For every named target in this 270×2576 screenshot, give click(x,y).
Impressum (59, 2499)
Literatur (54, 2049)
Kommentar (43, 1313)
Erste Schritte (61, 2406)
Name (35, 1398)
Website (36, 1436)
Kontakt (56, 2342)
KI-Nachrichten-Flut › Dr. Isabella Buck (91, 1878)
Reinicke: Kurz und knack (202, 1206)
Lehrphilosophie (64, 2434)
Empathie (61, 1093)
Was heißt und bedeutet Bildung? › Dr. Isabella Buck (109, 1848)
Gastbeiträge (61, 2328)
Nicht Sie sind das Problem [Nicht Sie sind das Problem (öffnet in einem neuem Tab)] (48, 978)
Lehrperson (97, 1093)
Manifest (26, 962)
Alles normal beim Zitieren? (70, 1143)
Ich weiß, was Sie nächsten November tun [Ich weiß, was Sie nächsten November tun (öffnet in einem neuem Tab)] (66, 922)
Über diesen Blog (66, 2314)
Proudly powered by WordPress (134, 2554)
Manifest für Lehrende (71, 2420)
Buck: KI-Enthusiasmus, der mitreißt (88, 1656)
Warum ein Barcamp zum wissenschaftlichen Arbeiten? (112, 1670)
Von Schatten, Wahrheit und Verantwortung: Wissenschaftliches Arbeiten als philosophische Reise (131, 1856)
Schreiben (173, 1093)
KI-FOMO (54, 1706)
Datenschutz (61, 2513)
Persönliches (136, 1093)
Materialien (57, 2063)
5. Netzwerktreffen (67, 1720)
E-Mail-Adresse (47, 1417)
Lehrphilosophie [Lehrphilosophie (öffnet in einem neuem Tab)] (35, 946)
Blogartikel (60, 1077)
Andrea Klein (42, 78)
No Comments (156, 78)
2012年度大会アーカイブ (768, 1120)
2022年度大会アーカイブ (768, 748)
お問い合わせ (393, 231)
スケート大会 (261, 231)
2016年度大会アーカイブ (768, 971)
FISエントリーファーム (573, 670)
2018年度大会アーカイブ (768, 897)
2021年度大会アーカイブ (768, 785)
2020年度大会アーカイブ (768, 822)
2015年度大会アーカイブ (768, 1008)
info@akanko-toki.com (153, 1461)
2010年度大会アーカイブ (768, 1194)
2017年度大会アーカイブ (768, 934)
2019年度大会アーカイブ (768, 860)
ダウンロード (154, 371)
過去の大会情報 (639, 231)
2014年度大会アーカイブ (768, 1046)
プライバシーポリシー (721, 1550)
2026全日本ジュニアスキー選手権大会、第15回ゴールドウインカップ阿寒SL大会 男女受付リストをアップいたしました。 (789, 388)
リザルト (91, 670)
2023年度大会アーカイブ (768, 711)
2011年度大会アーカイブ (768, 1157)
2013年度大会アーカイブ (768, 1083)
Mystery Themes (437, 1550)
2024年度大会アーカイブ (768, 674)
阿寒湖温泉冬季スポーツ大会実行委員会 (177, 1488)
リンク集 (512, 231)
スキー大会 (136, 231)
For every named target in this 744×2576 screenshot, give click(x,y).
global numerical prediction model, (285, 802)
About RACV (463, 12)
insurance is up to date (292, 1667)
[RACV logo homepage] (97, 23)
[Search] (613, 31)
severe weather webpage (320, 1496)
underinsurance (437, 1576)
========================
Retype every entry above, word for word and line by line, leaving nothing out.

* [Answer for this exercise]:
For every named target in this 270×2576 screenshot, give click(x,y).
Impressum (59, 2499)
Literatur (54, 2049)
Kommentar (43, 1313)
Erste Schritte (61, 2406)
Name (35, 1398)
Website (36, 1436)
Kontakt (56, 2342)
KI-Nachrichten-Flut › Dr. Isabella Buck (91, 1878)
Reinicke: Kurz und knack (202, 1206)
Lehrphilosophie (64, 2434)
Empathie (61, 1093)
Was heißt und bedeutet Bildung? › Dr. Isabella Buck (109, 1848)
Gastbeiträge (61, 2328)
Nicht Sie sind das Problem [Nicht Sie sind das Problem (öffnet in einem neuem Tab)] (48, 978)
Lehrperson (97, 1093)
Manifest (26, 962)
Alles normal beim Zitieren? (70, 1143)
Ich weiß, was Sie nächsten November tun [Ich weiß, was Sie nächsten November tun (öffnet in einem neuem Tab)] (66, 922)
Über diesen Blog (66, 2314)
Proudly powered by WordPress (134, 2554)
Manifest für Lehrende (71, 2420)
Buck: KI-Enthusiasmus, der mitreißt (88, 1656)
Warum ein Barcamp zum wissenschaftlichen Arbeiten? (112, 1670)
Von Schatten, Wahrheit und Verantwortung: Wissenschaftliches Arbeiten als philosophische Reise (131, 1856)
Schreiben (173, 1093)
KI-FOMO (54, 1706)
Datenschutz (61, 2513)
Persönliches (136, 1093)
Materialien (57, 2063)
5. Netzwerktreffen (67, 1720)
E-Mail-Adresse (47, 1417)
Lehrphilosophie [Lehrphilosophie (öffnet in einem neuem Tab)] (35, 946)
Blogartikel (60, 1077)
Andrea Klein (42, 78)
No Comments (156, 78)
2012年度大会アーカイブ (768, 1120)
2022年度大会アーカイブ (768, 748)
お問い合わせ (393, 231)
スケート大会 (261, 231)
2016年度大会アーカイブ (768, 971)
FISエントリーファーム (573, 670)
2018年度大会アーカイブ (768, 897)
2021年度大会アーカイブ (768, 785)
2020年度大会アーカイブ (768, 822)
2015年度大会アーカイブ (768, 1008)
info@akanko-toki.com (153, 1461)
2010年度大会アーカイブ (768, 1194)
2017年度大会アーカイブ (768, 934)
2019年度大会アーカイブ (768, 860)
ダウンロード (154, 371)
過去の大会情報 (639, 231)
2014年度大会アーカイブ (768, 1046)
プライバシーポリシー (721, 1550)
2026全日本ジュニアスキー選手権大会、第15回ゴールドウインカップ阿寒SL大会 男女受付リストをアップいたしました。 (789, 388)
リザルト (91, 670)
2023年度大会アーカイブ (768, 711)
2011年度大会アーカイブ (768, 1157)
2013年度大会アーカイブ (768, 1083)
Mystery Themes (437, 1550)
2024年度大会アーカイブ (768, 674)
阿寒湖温泉冬季スポーツ大会実行委員会 (177, 1488)
リンク集 (512, 231)
スキー大会 (136, 231)
For every named target in this 744×2576 screenshot, give click(x,y).
global numerical prediction model, (285, 802)
About RACV (463, 12)
insurance is up to date (292, 1667)
[RACV logo homepage] (97, 23)
[Search] (613, 31)
severe weather webpage (320, 1496)
underinsurance (437, 1576)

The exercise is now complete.